For in era 750, in the sixth year of his rule, and the ninety-third of the Arabs, with Muza having fulfilled fifteen months, advised by the order of his principes, he left his son Abdellaziz[ciii] in place and selected nobles of Spania, who had escaped from the sword, together with gold and silver proven by the zeal of the moneychangers and a heap of notable ornaments and precious stones, pearls and ointments, by which the desire of matrons is accustomed to burn, from all parts of Spain- which would take a long time to write down. Returning home he presented himself to the sight of king Ulit in the last year of his rule.[civ] When he returned he found him angered by the will of God and he was cast out evilly by the neck from the sight of the princeps and was put on display in a parade.
[...]By the name of Theudimer,[cv] who had brought considerable slaughters to the Arabs in parts of Spania, and had struck a peace with them. But also under Egica and Uuittiza the kings of the Goths he had triumphed against the Greeks,[cvi] who had come down into their own country by sea and ships. Also much dignity and honour are referred to him and indeed he was sought by the Christians of the East and such great constancy of trust was found in him that all were referring considerable praises to God. For he was a lover of scriptures, of great eloquence, experienced in battles, and he was also found to be more prudent among the rest in the eyes of the Amir Almuminim[cvii] and honoured as a useful man. And a pact, which he had accepted a while back from Abdilaziz,[cviii] was firmly renewed by him.[cix] And thus he remained supported, that in no way was he released from such a strong position by the successors of the Arabs.[cx] And thus he returned to Spania with joy.[cxi]
After the death of this man Athanaildus was held in much honour and esteem. For he was a most opulent lord of all things and a dispensator of much money among them. But some tie later king Alozzam seized by some unknown fury attacked Spania and brought considerable injustices against him and made him pay a fine of 27,000 solidi. On hearing of the army, who had come with their leader Belgi,[cxii] within the space of almost three days they prepared everything and they rather swiftly came back into the grace of Alozza who was known by the name of Abulcatar and endowed him with diverse gifts.[cxiii]
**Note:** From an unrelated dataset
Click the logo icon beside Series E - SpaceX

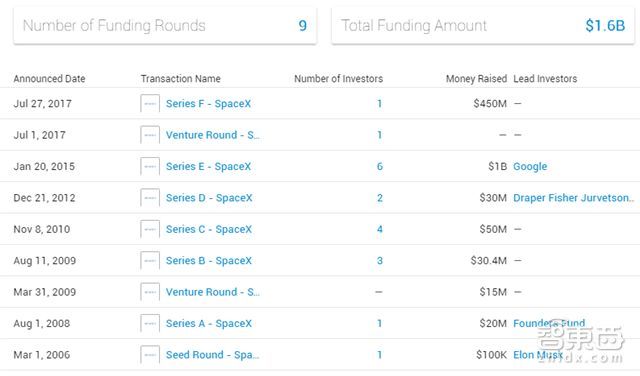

Aforementioned [...].[cxiv] Ulit the Amir Almuminin (an idiom of royalty in their language which means 'managing all things prosperously')[cxv] punished him with a fine of 2,000,000 solidi and came to the end of his life. He did this even as he saw first the forces of all peoples and the gifts of Spania together with the beauty of the girls displayed to him and very strong fame was given little weight in his eyes. While he was condemning that man to death through torture, a request by the patrons and optimates, to whom he had offered many gifts from the most fabulous riches, was obtained on his behalf. That man,[cxvi] after accepting the council of Urbanus the most noble man of the African region who arose under the dogma of the Catholic faith and had come with him to all the lands of Spania,[cxvii] opted to furnish out for nothing and thought the burden imposed was little for much opulence. And thus giving guarantors of trust through his freedmen he counted a heap of coins, and with wondrous speed he paid the imposed weight and thus assigned it to the public treasury for the time of his successor.
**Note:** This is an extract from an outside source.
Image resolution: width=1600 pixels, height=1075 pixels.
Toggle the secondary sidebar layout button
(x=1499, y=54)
In the eighth year of his rule, the ninety-sixth of the Arabs, the dead Ulit's blood brother Zuleiman[cxviii] succeeded him into rule in accordance with his request. He ruled for three years. This man, hostile to the Roman realm, sent his brother born from the same mother, called Muzilima,[cxix] with 100,000 armed men to destroy the Roman realm. This man destroyed Asia, which had been ravaged by war, with the sword and fire. From there he headed towards Constantinople, and as Muzilima foresaw that he would be in danger because of various necessities, he withdrew by the order of another princeps, having attained little success.
At the same time in era 753 [715 CE], in the ninth year of his rule and the ninety-seventh of the Arabs, Abdellazis pacified all of Spania under the censuary yoke over three years. While he took for himself the riches of Spalim[cxx] and the fasces of honours and the queen of Spania brought into marriage and the daughters of the kings and princes who were made concubines and then estranged imprudently, a rebellion of his own men arose and while attending prayers he was killed by a plot of Aiub[cxxi] and with that man retaining hold of Spania as the month ended, Aloar[cxxii] succeeded into the rule of Esperia[cxxiii] by the emperor's orders. Thus it was proclaimed to him concerning the death of Abdillazis: that as though by the counsel of Egilo the queen and once the wife of king Rudericus, whom he had joined to himself, he tried to shake off the Arabic yoke from his neck and retain the invaded kingdom of Iberia for himself.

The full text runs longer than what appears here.